Actually, he explicitedly used NASA logic, which he's not entirely wrong about -
No, his exact words when interviewed about designing the Enterprise were 'airplane logic." Thats why I put it in quotes. Matt Jefferies was an aviation artist, so he used what he knew about airplanes as he worked out what the ship would look like. NASA had nothing to do with it. In fact, GR's instructions to him were "no fins and no rockets" which would kind of leave NASA (full of fins and rockets) out of the loop.
Thoroughly listed, but since the OP is talking about a patrol starship in fiction and not trying to man an AC-130 in real life, he's free to replace as many of those enlisteds with junior officers as he likes.I can by that some college level credits would be required - I think a whole undergraduate degree is overkill for many positions (logistics, security, entry-level technicians that sort of thing).
On the other hand, his logic mostly works for the crew of a runabout, response vessel or even civilian freighter that spends most of its time docked at a station or at least has most of its maintence and support provided there.
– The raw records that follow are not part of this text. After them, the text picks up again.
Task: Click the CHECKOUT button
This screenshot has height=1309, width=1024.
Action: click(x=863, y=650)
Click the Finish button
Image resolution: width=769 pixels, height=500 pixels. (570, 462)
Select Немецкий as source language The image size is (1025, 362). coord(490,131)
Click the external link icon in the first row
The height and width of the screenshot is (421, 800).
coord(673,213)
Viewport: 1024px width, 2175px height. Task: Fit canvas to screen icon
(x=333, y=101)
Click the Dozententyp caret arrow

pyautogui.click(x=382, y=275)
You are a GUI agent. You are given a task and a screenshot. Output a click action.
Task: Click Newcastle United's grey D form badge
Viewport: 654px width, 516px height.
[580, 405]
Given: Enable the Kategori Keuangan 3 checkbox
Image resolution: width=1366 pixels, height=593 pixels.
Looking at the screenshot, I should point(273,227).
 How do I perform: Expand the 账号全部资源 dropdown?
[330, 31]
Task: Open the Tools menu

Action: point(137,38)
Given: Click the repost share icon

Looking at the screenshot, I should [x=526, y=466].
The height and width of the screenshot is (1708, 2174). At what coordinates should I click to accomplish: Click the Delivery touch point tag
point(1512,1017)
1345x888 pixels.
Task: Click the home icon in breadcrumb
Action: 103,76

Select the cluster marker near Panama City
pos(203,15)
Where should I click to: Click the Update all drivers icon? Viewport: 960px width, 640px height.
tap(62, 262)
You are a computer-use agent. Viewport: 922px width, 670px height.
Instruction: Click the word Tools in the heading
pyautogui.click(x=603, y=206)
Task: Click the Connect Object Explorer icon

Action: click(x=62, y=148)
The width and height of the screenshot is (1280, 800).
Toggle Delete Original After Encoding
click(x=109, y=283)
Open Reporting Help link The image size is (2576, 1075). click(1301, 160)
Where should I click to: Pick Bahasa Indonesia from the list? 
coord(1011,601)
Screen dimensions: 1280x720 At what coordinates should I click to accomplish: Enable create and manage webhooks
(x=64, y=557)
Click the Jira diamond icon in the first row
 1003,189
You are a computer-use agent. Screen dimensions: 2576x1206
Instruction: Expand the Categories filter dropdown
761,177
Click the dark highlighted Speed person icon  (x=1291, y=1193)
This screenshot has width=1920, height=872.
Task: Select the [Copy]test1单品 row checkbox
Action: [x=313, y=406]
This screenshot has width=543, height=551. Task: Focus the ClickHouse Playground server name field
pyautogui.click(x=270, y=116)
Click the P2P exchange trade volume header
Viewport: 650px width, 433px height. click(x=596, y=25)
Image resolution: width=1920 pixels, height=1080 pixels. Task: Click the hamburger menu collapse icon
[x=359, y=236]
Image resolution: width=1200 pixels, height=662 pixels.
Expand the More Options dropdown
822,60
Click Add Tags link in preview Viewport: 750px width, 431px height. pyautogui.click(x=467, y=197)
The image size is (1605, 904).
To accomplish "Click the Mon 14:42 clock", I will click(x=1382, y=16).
However, even there with a crew of five - based on a cargo transport - you're looking at three officers (pilot, co-pilot, weapons) and two NCOs (engineer and loadmaster). Interestly, the attack variant of the C-130 also gives an alternative answer to the OP as it has a total crew of 13 (pilot, copilot, navigator, fire control officer [tactical], electronic warfare officer [ops]) and 8 enlisted (flight engineer, TV operator [science/operations officer], infrared detection set operator [science/operations officer], loadmaster, four aerial gunners [armory/general duties]).